Saturday, March 18, 2023

Everyone Is Blind; Everyone Can See

4 Lent A  March 19, 2023
1 Sam. 16:1-13 Ps. 23
Eph. 5:1-14 John 9:1-38

Lectionary Link
Everyone is blind; everyone can see.  How so?  We are blind to what we cannot yet see, and we see the things which seem so obvious to us based upon our observations and our spiritual experience and emotional intelligence.

An age old question is why don't all people see things the way that I do?  And why do other people see things so differently than I do, that such different interpretations of reality makes us incompatible if not unfriendly or even enemies?


Seeing and blindness issues have always been part of human experience and differences in seeing and reading life experience is the constant challenge for people to live together well.  Seeing and blindness can be merely human experience in the process of time.  Time and change, especially changing human context creates differences.

We may think that something as objective as science is exempt from time and change, but science often has tentative conclusions that must be given up if more adequate answers are discovered. T.S. Kuhn, a historian of science noted that there are changes in thought networks within science and he called them paradigms.  Isaac Newton devised a definitional system for physics and he used terms like energy, mass, and matter.  Albert Einstein articulated the physics of relativity and he used the same words as Newton, energy, mass, and matter, but within his physics these tried and true words had different meanings.

The New Testament is essentially about a new paradigm in faith practice that arose out of Judaism.

The Gospels provide narratives about how Jesus was the one who initiated a new faith paradigm.

The New Testament is also a record of how not everyone comes to accept the new faith paradigm initiated by Jesus.

The Gospel of John lays out in story form the conflict between paradigms.  In our Gospel story, the blind man who encountered Jesus was able to see.  Conversely, the Pharisees, who did not have an experience of enlightenment about Jesus, were blind to this new faith paradigm.

The writer of the Gospel of John is elucidating this blindness/seeing divide that occurs when people live in different faith paradigms.

The Pharisees believed in God, they believe in resurrection, they believed in a fuller list of book of the Hebrew Scriptures than the Sadducees, and they believed in a Messiah.  But they could not see and understand God in the way in which the followers of Jesus understood God, the resurrection, the interpretation of the Scriptures and the identity of the Messiah.

The blindness/seeing metaphor helps us to be honest about division which exists between people who live in different religious, cultural, and political paradigms.  And the result is the we/they break down.  We see clearly.  They are blind.  However, they say that they see clearly and that we are blind.

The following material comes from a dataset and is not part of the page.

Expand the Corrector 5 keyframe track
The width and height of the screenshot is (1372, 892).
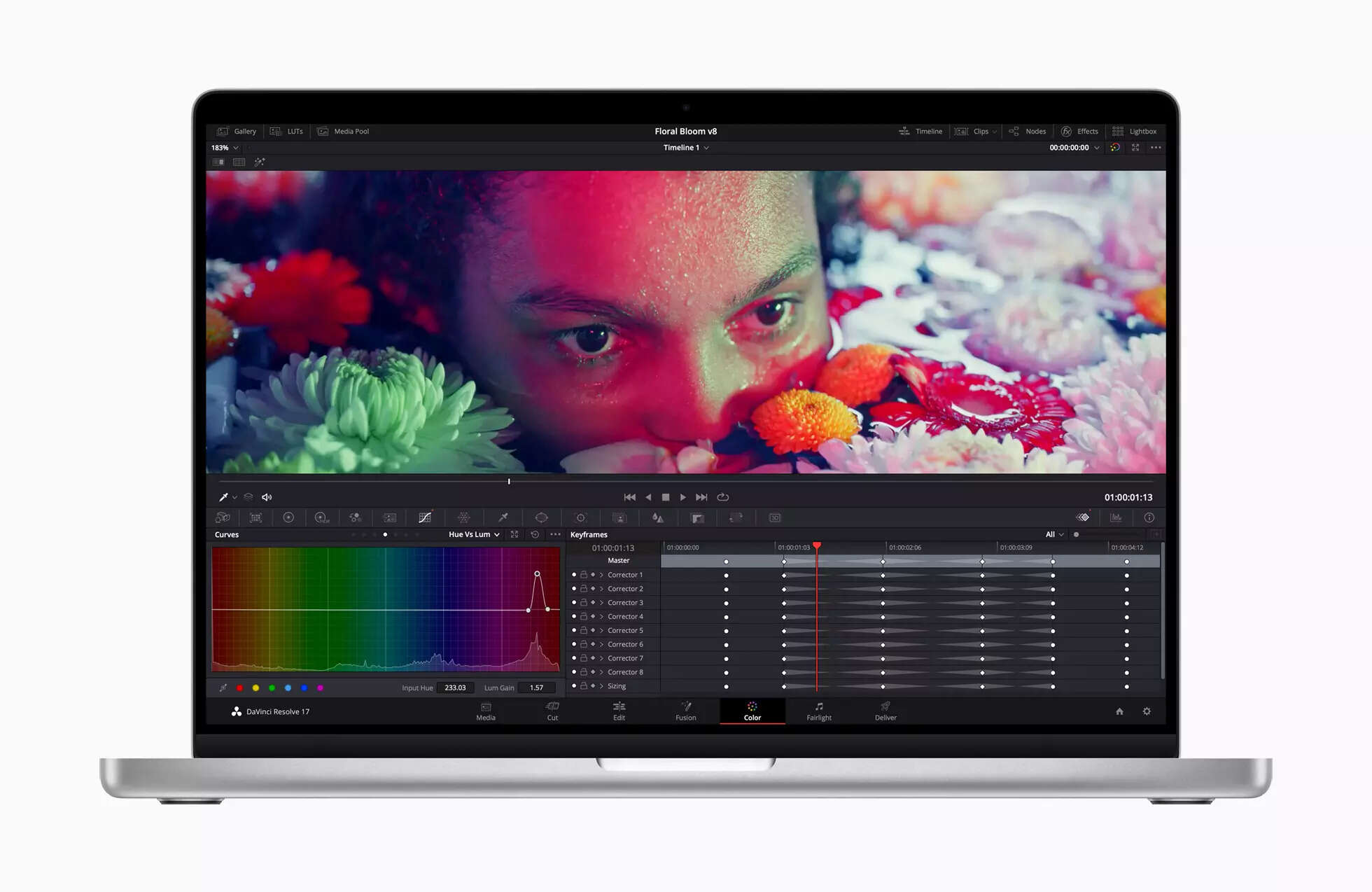[x=601, y=630]

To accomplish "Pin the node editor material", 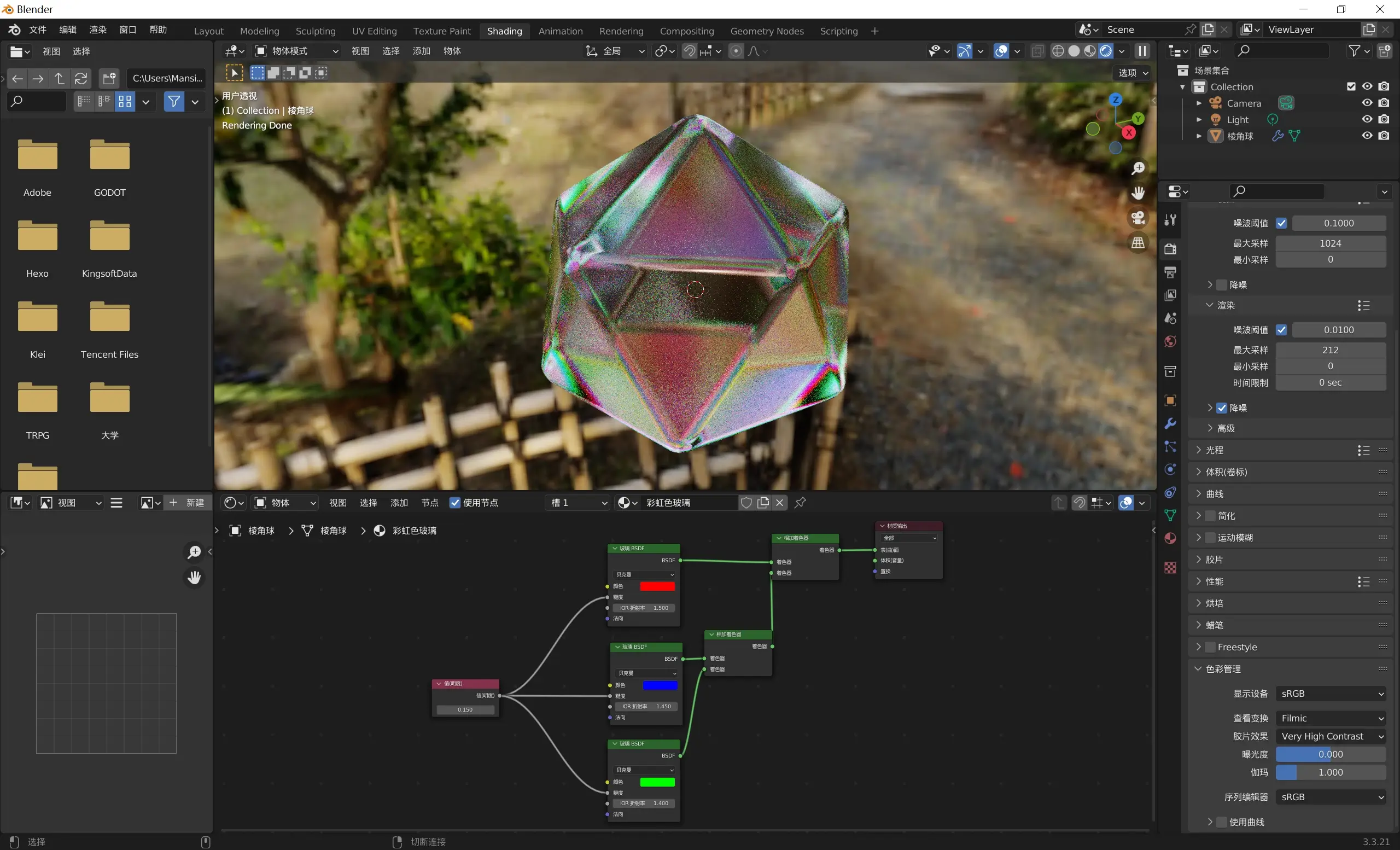I will coord(800,502).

What must happen for a person who was blind to message of the Risen Christ within the early Jesus Movement?  A person had to be converted; he or she had to have a new birth in order to see life, and the life of Jesus differently.

We today still divide ourselves up into groups of people who think that they see and that their opponents are blind.  

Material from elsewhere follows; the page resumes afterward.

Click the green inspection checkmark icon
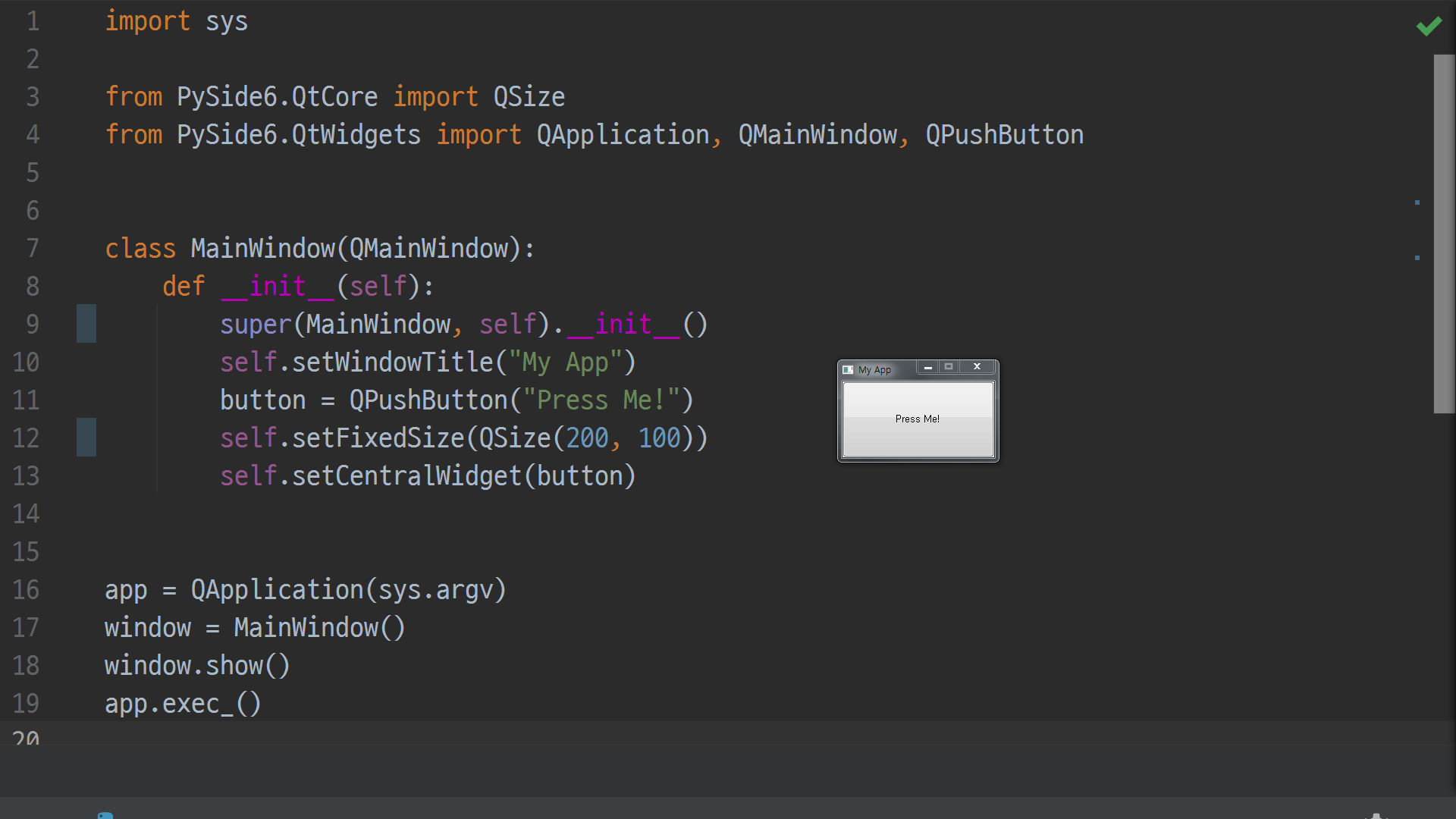Image resolution: width=1456 pixels, height=819 pixels. tap(1429, 27)
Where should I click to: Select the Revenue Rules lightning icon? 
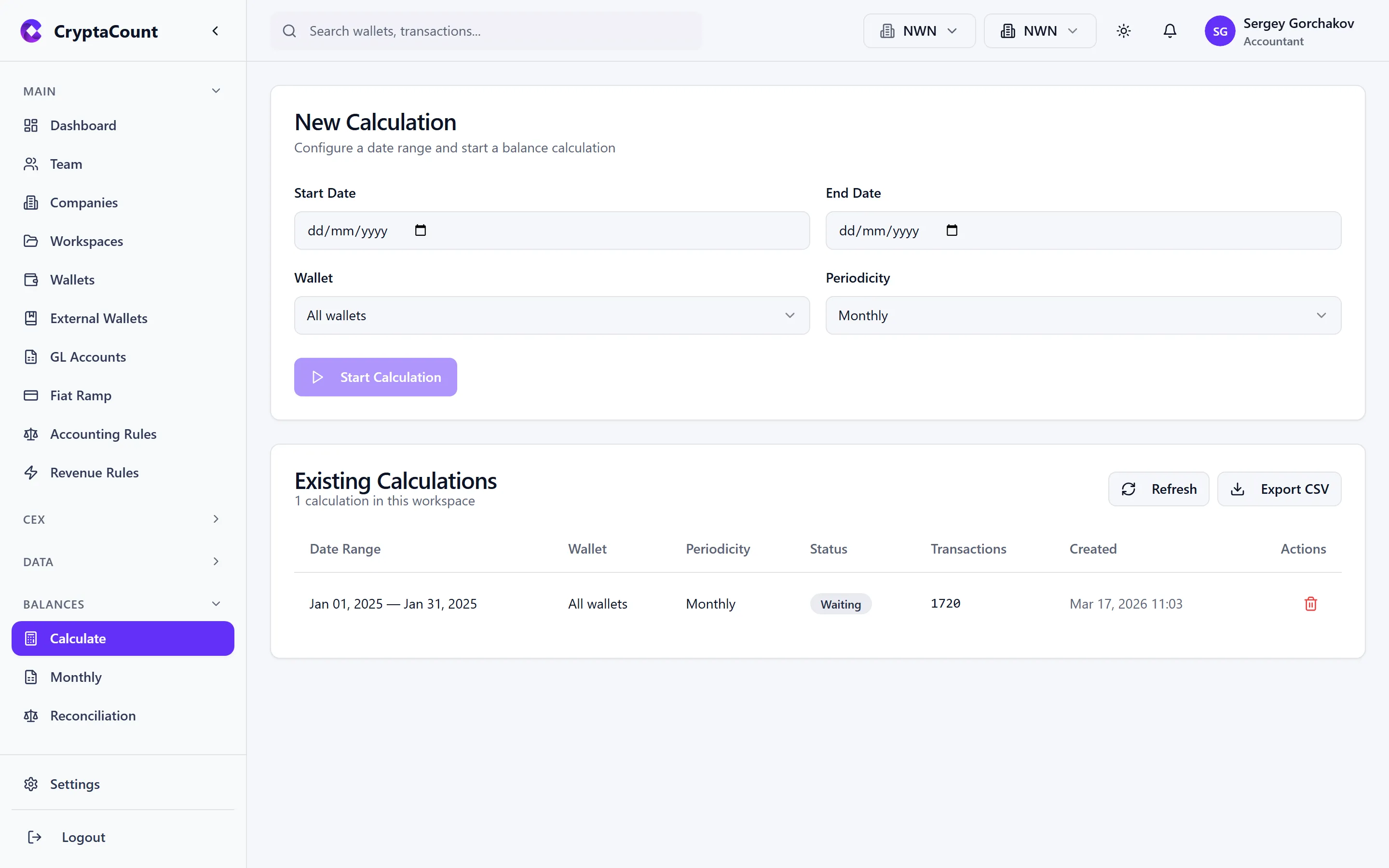31,473
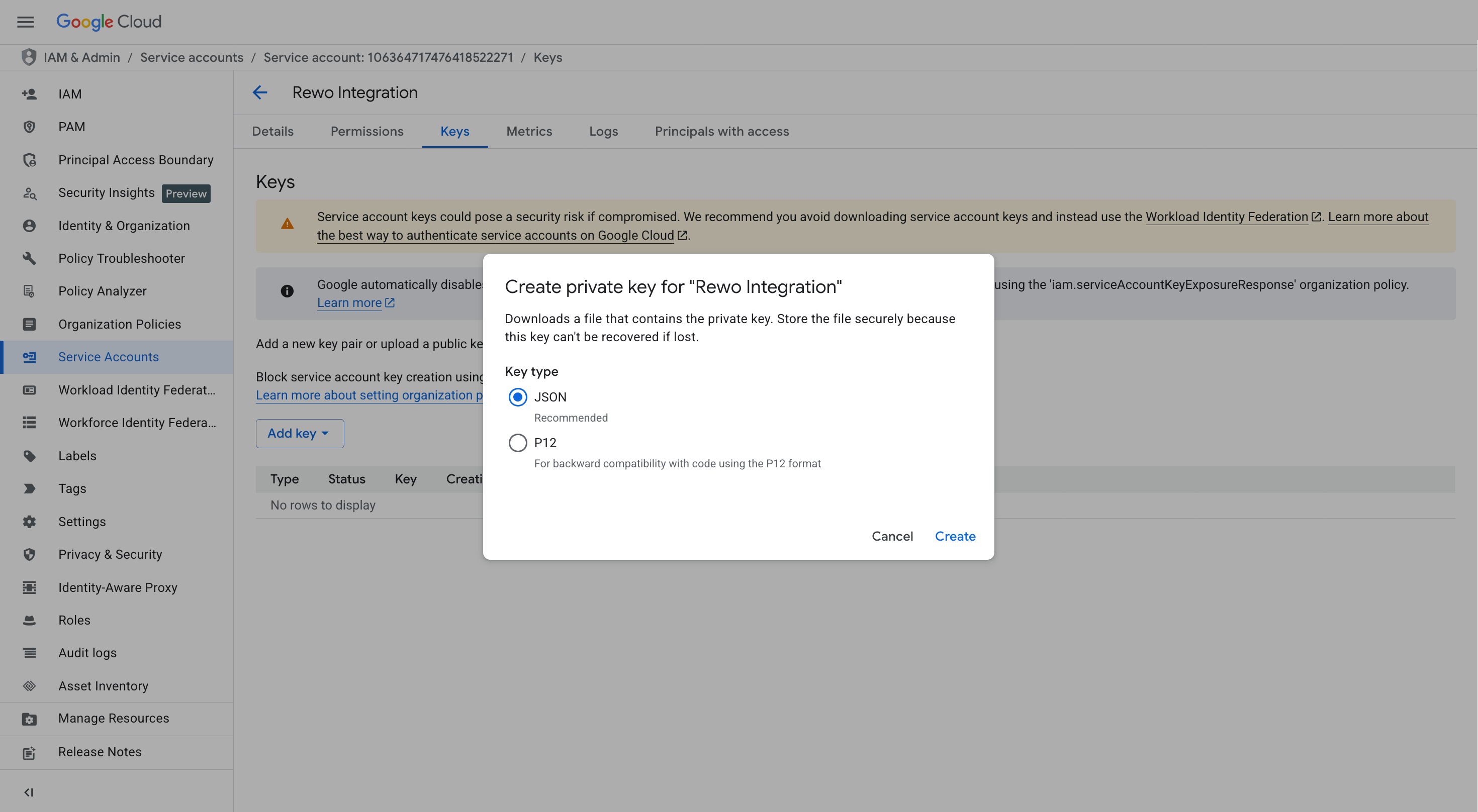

One way to understand the blindness/ seeing divide is to understand process and time.  As an older person, I understand God, Jesus, the Bible, the Holy Spirit, in a completely way now than I have at many different times in my earlier life.  In the past, I have been blind to what I have come to see.

Will the blind/seeing divide ever go away?  Probably not, as long as people are in the process of growing up with varied capacities for what they can learn and understand.

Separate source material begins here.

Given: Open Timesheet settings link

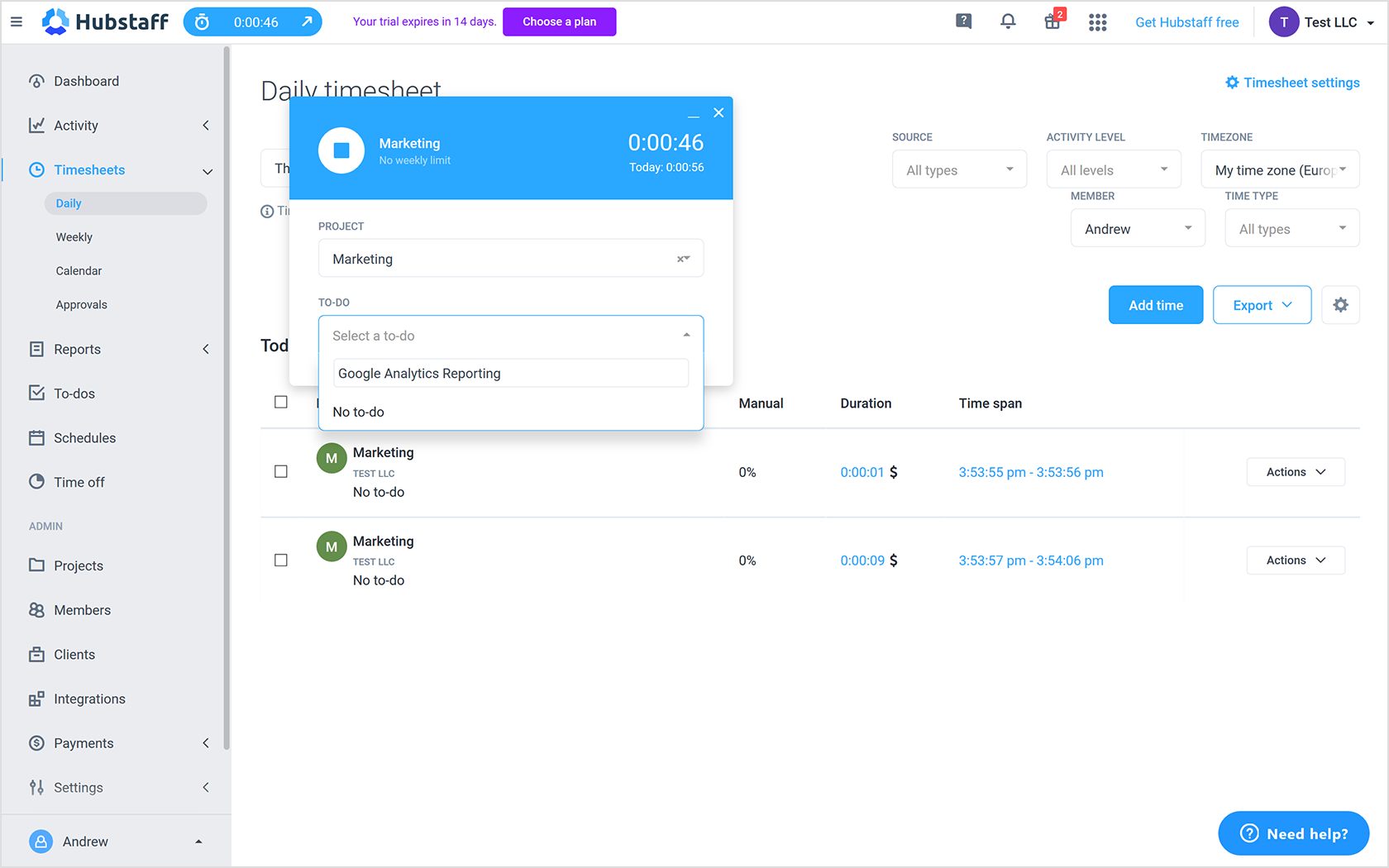Looking at the screenshot, I should (1292, 82).
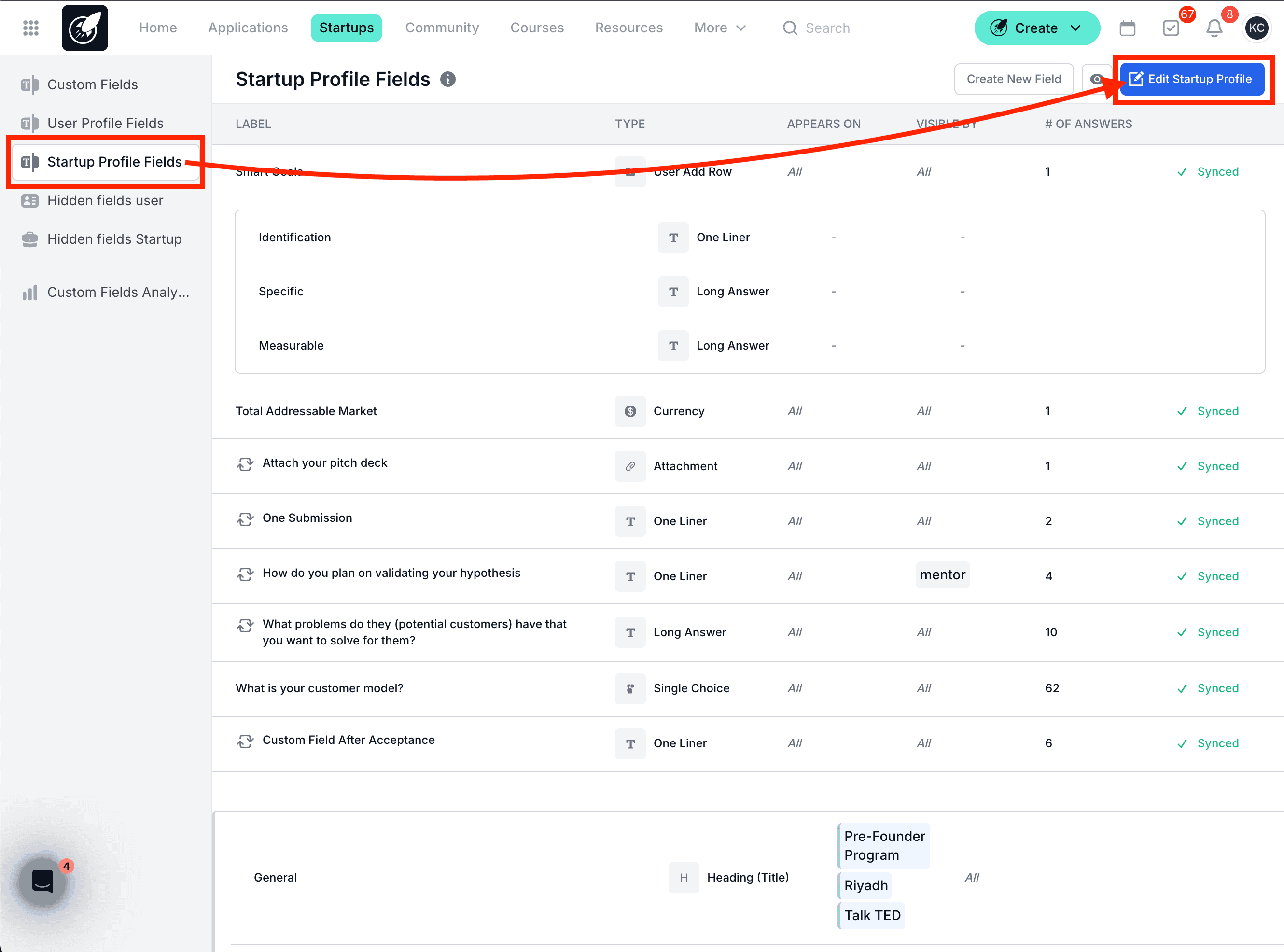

The best way to advocate for the adequacy of how we see and understand our lives of faith is to ask, "Is my way of seeing Christ-like?  Is is accessible to all people?  Does it end in actions of love, kindness, and justice?"

Now we can become pessimistic about the persistence of the great divide between people who think that they see while regarding others to be blind.  Or we can live optimistically toward the kind of enlightened seeing which manifests itself in a winsome kindness, love, and justice.

Today, let us not be too proud of our seeing.  Let us not be so sure that others are blind.  But let us endeavor to prove the worth of our enlightened seeing with truly Christ-like living, so that we are always preaching the Gospel of Christ, and if necessary, sometimes use words.  Amen.